Top Dogs and Fat Cats
This new book from the Institute of Economic Affairs was published on 8 May 2019. It is a collection of essays on executive pay, providing fascinating insights into the nature of high pay and making a compelling contribution to one of today’s most contentious issues.
The book is edited by Professor Len Shackleton of the University of Buckingham who has written the introduction which provides a critique of the top pay debate and summarises the individual contributions to the book. He has also personally contributed an article on the consequences of “getting tough” on top pay. The contributors are a mixture of academics, practitioners and leaders of institutions.
Below is a synopsis of each contributor’s essay.
Why free marketeers should worry about executive pay
Why free marketeers should worry about executive pay, by Luke Hildyard, Director of the High Pay Centre. The HPC has a view that the greed of executives in large corporations has led to ever increasing pay differentials which are unjustifiable and damaging to society.
This article begins the discussion by setting out the indictment against excessive CEO pay. Hildyard points out that executive remuneration in the UK has risen far faster than that of ordinary workers in recent decades, and claims that this has occurred without any corresponding improvement in company performance. He dismisses the idea that international competition for rare talent justifies high CEO pay, pointing out that most firms promote their CEOs from within the company. His analysis suggests that long-established successful businesses (as opposed to entrepreneurial start-ups) are built on effective organisational systems rather than the abilities of the current incumbent CEO, who therefore has in many cases little influence over a company’s success. He draws attention, too, to elements of ‘crony capitalism’ that give many big businesses protected markets through their strong links to government.
Hildyard suggests that the ultimate providers of capital – the beneficial owners of company shares – would like to see more modest levels of executive pay, but they are separated from the operation of corporations by a web of financial advisers, asset managers and pension funds.
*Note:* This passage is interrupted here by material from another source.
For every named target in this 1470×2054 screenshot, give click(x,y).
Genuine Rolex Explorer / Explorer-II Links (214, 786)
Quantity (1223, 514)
These intermediaries are themselves highly paid and see no problem in paying company executives generously.
Listed companies are required to have remuneration committees which are independent of the company’s management structure, but members of these committees are themselves well-remunerated, are from similar backgrounds to company executives and often hold, or have held, executive posts at other companies. The committees are advised by consultants who (he claims) devise complex remuneration schemes to justify their existence, and act to bid up pay.
In Hildyard’s view, this unsatisfactory situation is undermining the case for capitalism. Free-marketeers should be worried about this, and he supports reforms including worker representation on boards and remuneration committees, more detailed disclosure of pay structures and a requirement for institutional investors to consult ultimate beneficiaries on pay issues.
Understanding the facts about top pay
Understanding the facts about top pay, by Damien Knight and Harry McCreddie, of MM&K. This essay draws from the findings of a previous article we have published in our e-news. The text of the article can be found here.
The right and wrongs of CEO Pay
The right and wrongs of CEO Pay, by Alex Edmans, Professor of Finance at London Business School. Drawing on his own and others’ academic research, he demolishes a number of myths associated with the case against CEO pay. For example, he shows that, contrary to popular belief, CEOs who perform badly do suffer financially – though he points out that it is their wealth rather than their income which is affected, because much of their remuneration is in company shares and share options which lose value with poor performance. While Edmans believes strongly in the reform of company pay, he argues that disclosure of CEO/average pay ratios (a feature of the Government’s policy) can lead to inappropriate conclusions and have unintended consequences which may harm workers. For example, firms may outsource low-paid work to improve their showing. Edmans argues that reform efforts should focus on the structure of pay schemes, rather than the level of chief executive pay. Current pay schemes are complex, opaque and encourage short-termism. In particular, he argues that the use of LTIPs (Long-Term Incentive Plans) allows for ‘gaming and fudging’. He advocates instead that pay should simply be in cash and shares with a long holding period. If shares can at the same time be awarded to employees, they will gain in line with CEOs, which will help address concerns about fairness.
What conclusions can we draw from international comparison of corporate governance and executive pay?
What conclusions can we draw from international comparison of corporate governance and executive pay? by Vicky Pryce, Chief Economic Adviser at the Centre for Economics and Business Research. In her chapter, Vicky Pryce examines high executive pay in an international context. She points out that the phenomenon of rising pay for top executives is found in many countries, not just in the US and the UK. In continental Europe she highlights Germany. Large German companies are often held up as a good example of corporate governance, with wider stakeholder interests, including employees, represented on supervisory boards. Many British commentators argue that such representation will tend to inhibit excessive pay awards.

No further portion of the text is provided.